Estrella en las playas de Hikkaduwa. C. Aguilar
El tamaño de la isla engaña ya que al verla junto a la gigantesca India no da una sensación de su envergadura real. Como sucede en las islas de origen continental, la flora y la fauna son bien singulares, una mezcla de la biota que se llevó del continente y que en el transcurso de la evolución dio lugar a especies adaptadas a la nueva situación, los endemismos. Además de un tamaño importante, la isla tiene en su centro montañas por encima de los 2500 metros y varias mesetas que generan situaciones ambientales variadas en cuanto a pluviosidad. Con las dos semanas de que disponíamos, realizamos un viaje que comenzó en la capital Colombo con las primeras paradas en las playas del suroeste en Hikkaduwa y en la ciudad fortificada de Galle.



Bosques lluviosos en Sinharaja. César Mª Aguilar
Desde ahí aprovechamos para visitar la zona de bosques húmedos mejor conservada de la isla, la Reserva de la Biosfera de Sinharaja. Continuamos por la costa sur hasta llegar a Tissamaharama, esa localidad da acceso al Parque Nacional de Yala una extensa zona de bosque seco y matorral de aspecto casi africano con elefantes y leopardos entre otras especies. A partir de Tissamaharama nos dirigimos a Ella atravesando un paisaje de grandes árboles tropicales encaramándose a colinas en una transición hacia las tierras altas del centro de la isla. Entre Ella y Kandy el tren nos llevó por toda la zona montañosa entre extensas plantaciones de té que aprovechan el clima más fresco de la altitud. 




Dagoba medieval en Polonnaruwa. C. Aguilar
En torno a Kandy nuevamente grandes extensiones de bosques con  enormes árboles rodeando las colinas en la segunda ciudad más populosa del país. A partir de Kandy comenzaron las visitas más culturales del país, los templos budistas y los restos arqueológicos de los antiguos reinos cingaleses. Y es que al norte de Kandy se extiende lo que llaman el triángulo cultural donde abundan templos y restos arqueológicos a cual más espectacular. Nosotros visitamos el templo del diente de Buda en Kandy, los restos arqueológicos de Polonnaruwa, la roca de Sigiriya y las cuevas y templos de Dambulla. Un atractivo común a todos ellos es que se asientan en un entorno natural tan impresionante como los propios yacimientos.

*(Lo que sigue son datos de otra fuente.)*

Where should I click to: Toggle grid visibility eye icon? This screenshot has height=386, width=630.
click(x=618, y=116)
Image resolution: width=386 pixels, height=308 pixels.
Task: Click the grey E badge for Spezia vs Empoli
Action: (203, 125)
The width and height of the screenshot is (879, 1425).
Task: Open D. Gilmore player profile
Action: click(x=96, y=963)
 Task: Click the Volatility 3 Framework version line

Las concurridas carreteras de la isla. C. Aguilar
Así sucede sobretodo en Polonnaruwa y Sigiriya, enclavados en bosques secos extensos y  bien conservados que también son lugares estupendos para conocer la fauna y flora local. En cierto modo, todas estas visitas arqueológicas me han recordado a la sensación que me causó visitar ruinas mayas en Guatemala como las de Tikal, donde el medio natural que las contiene es tan impresionante como el resto arqueológico. Y es que para mí la mayor sorpresa de Sri Lanka ha sido encontrar un país tan arbolado y  no solo en los parques nacionales. No todo es bosque primario, ya que con algo más de 20 millones de habitantes de algo tienen que vivir, pero no se ve allí esa deforestación de laderas para pastos que ocurre en otros lugares tropicales que he visitado. 



Langures (Semnopithecus priam), crías. C.Aguilar
Apenas he visto ganadería en los paisajes del país, lo que repercute en una buena conservación de la cubierta forestal. Otra sorpresa ha sido la facilidad de observación de los tres primates diurnos que hay en la isla, dos de ellos endémicos, y su abundancia. Algo de este mayor respeto por la fauna viene del budismo que practica la mayoría de la población, aunque el país cuenta también con minorías hinduistas, islámicas y católicas. Un solo ejemplo, es la primera vez que veo parar un coche y una moto en ambos sentidos de la carretera al ver cruzar una enorme culebra negra por el asfalto, allí esperaron parados solo por no atropellarla. Solo ese gesto instintivo de los conductores me llegó al alma.